All this reminded me of a germ of a thought that had randomly occurred to me earlier: In America, our views are necessarily tinted by our proximity to our immigrant forbears. My identity has always been tied up with my maternal grandparents having immigrated from Italy, and my paternal grandparents having come from Serbia. (Neither pair would’ve been admitted after the 1924 legislation. Phew.)
My immigrant lineage always has been a source of pride. These people bravely came to a crazy new world, without the language. And they made it. And their kids made it—they fought in WWII, they became teachers and steel workers and engineers.
But it’s more than that. If I’m honest, in the back of my mind, immigrants didn’t just make it here—they more or less saved the country from its staid anglo inertia, and made it great. I confess, it’s kind of a reverse snobbery.
I think for people whose families have been here much longer —say, since before the Civil War—that kind of narrative, is, well, foreign. America is their narrative, and they were nice enough to write the rest of us in to bit roles.
In terms of the outsized political divide between rural and urban America today, I don’t think it’s a coincidence that people in cities tend to have different views on immigration than non-urbanites.

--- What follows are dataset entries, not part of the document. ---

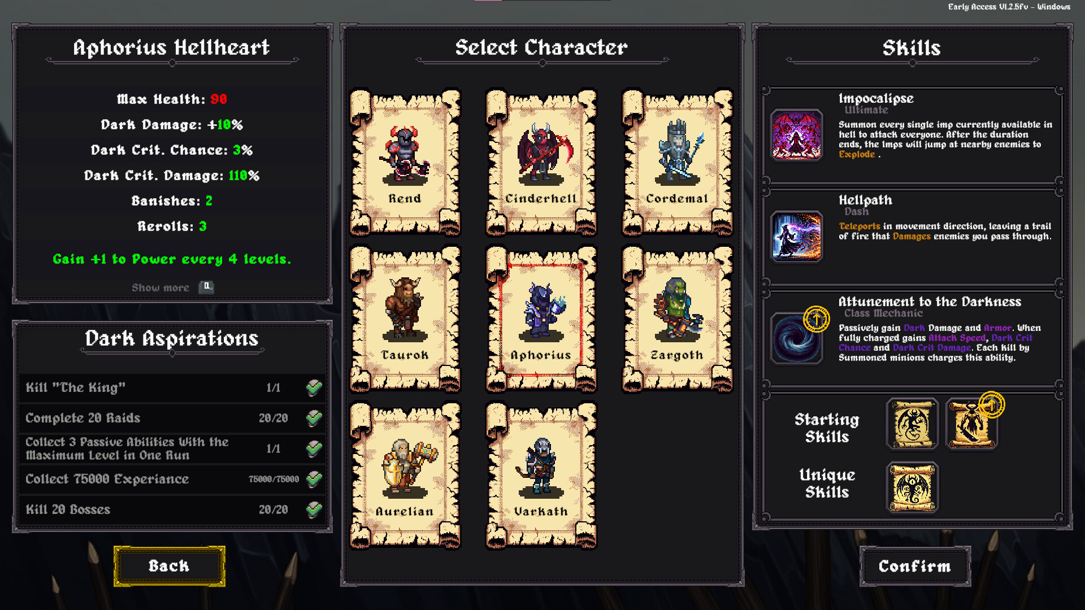Screen dimensions: 1085x610
Task: Click the Impocalypse ultimate skill icon
Action: (x=796, y=135)
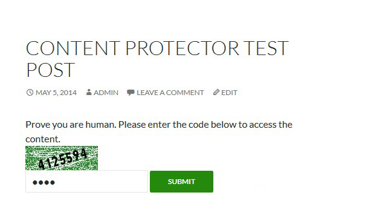Open the EDIT post link
This screenshot has width=371, height=221.
click(229, 93)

Again, from the Playbill:
From 1880 to 1924, waves of newcomers, primarily from Southern and Eastern Europe. powered the rapid growth of Chicago. The city’s population quadrupled in thirty years’ time, growing from 500,000 residents in 1880 to over 2 million in 1910. By 1924, when Bellow took up residence with his family in the Russian Jewish enclave of Humboldt Park, 70% of Chicago residents were foreign-born or the children of foreign-born parents.

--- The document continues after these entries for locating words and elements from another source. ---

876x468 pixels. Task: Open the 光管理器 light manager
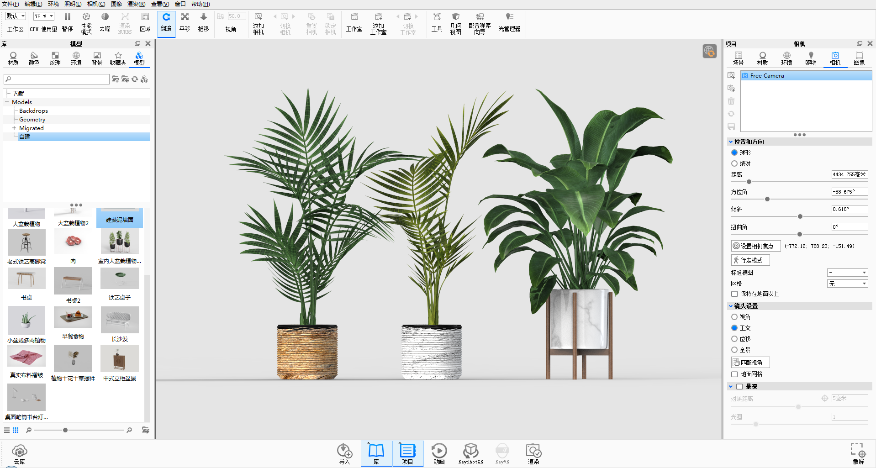tap(509, 23)
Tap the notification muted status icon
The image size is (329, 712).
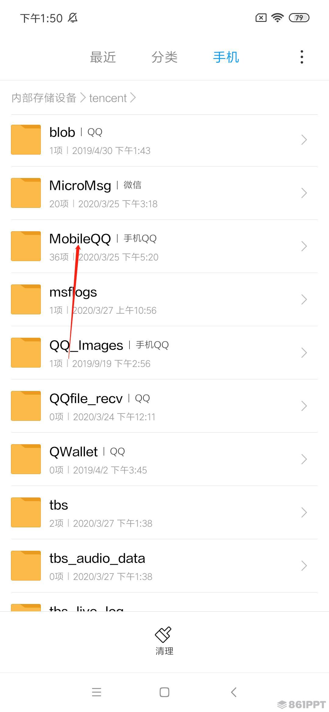tap(73, 18)
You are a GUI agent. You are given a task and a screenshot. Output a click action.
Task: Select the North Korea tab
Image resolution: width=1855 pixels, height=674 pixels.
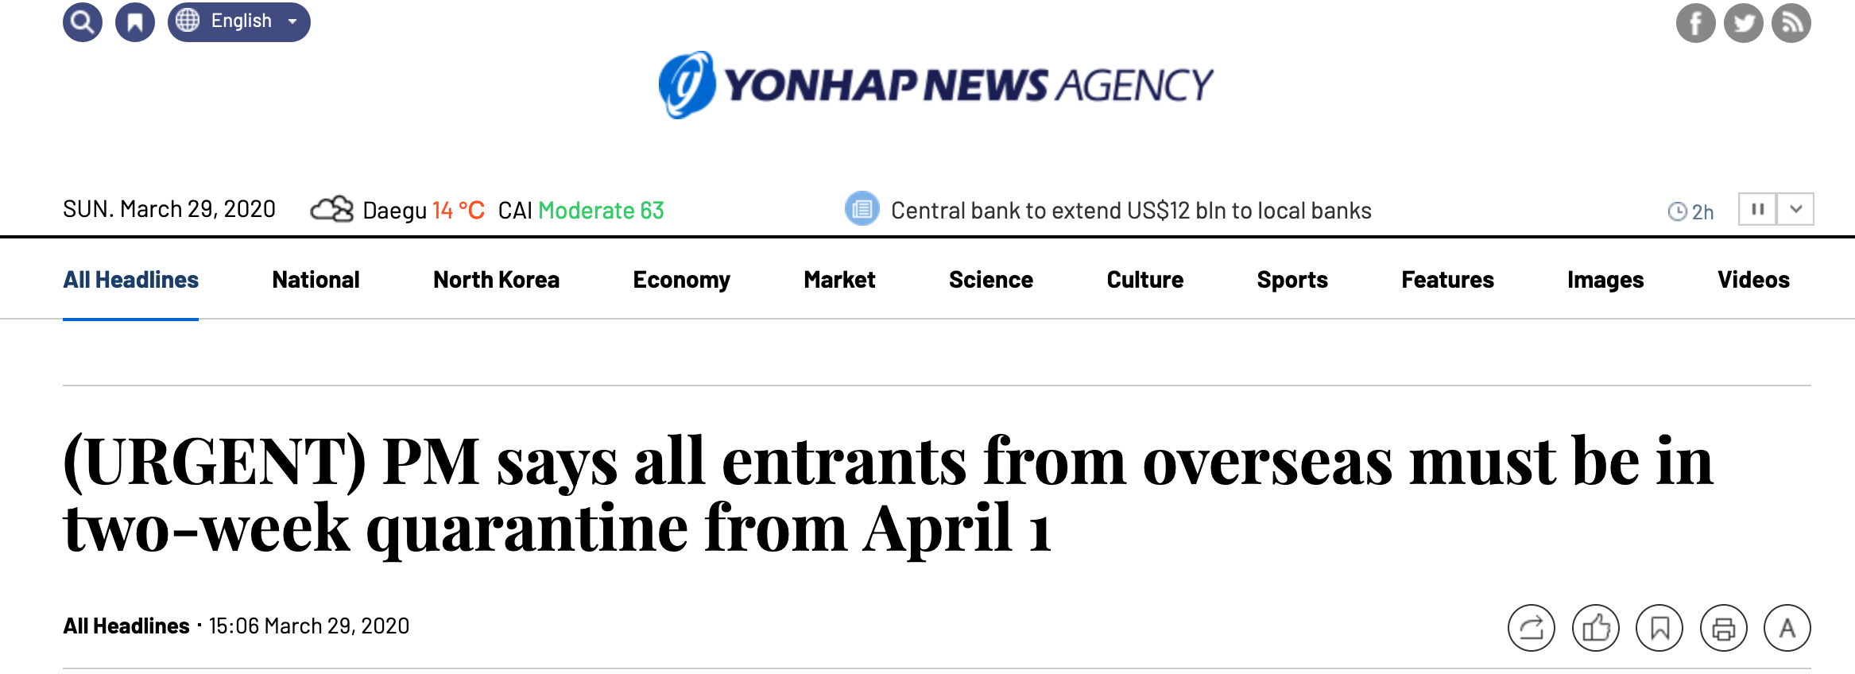click(496, 280)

I don’t believe in open borders—in a perfect world, that could work, but we have a little work to do first. Immigration needs to be regulated and enforced in a humane way. But the motivation for that regulation can’t be fear and xenophobia. It can’t be based on the fantasy that there has ever been a way it should be.
A better approach: We’re always trying to get to the way it should be. And we probably need some outside help to get there.
I agree with you, Mike, that the play may work better for people who have not read Saul Bellows’ novel. I came to the play with no real expectations. I had read a few other Bellow novels, so I expected something a little gritty, but beyond that I was open to what was offered — and I thought it was great. Augie March truly went at things “freestyle” in this play, moving from one thing to another not out of a lack of conviction or focus but rather out of a desire to see where this new thing might take him. Thanks for reminding me of what I liked about the play.
Thanks Barbara, that wide-eyed willingness to experience things really came through to me, too. And I usually don’t suffer plays that are as long as that was, but it flew by, always moving. They’re very different, but this and Hamilton covered more ground and had more lines than seemed it was possible too fit in.
Nice piece, Mike. I like the term “anglo inertia.”
Much appreciated, Cam. That eugenics stuff is just chilling.
Mayflower ancestors on one side, 18th century Virginia on the other, and ask me about the Mormon connection. And I say: welcome to the world, come one, come all. Our current treatment of desperate refugees is a national shame.
Thanks for being so welcoming, Pilgrim. (Who knew?)
I grew up with WWII immigrants in Germany, overcrowded classrooms, sharing food and clothing, but as children we simply became friends. The situation was de-stressed by having to begin a new life, locals as well as refugees. Today we face a different story.
Shake hands with another reverse snob, Mike. Lovely piece. I hope, but doubt, the play comes into NY.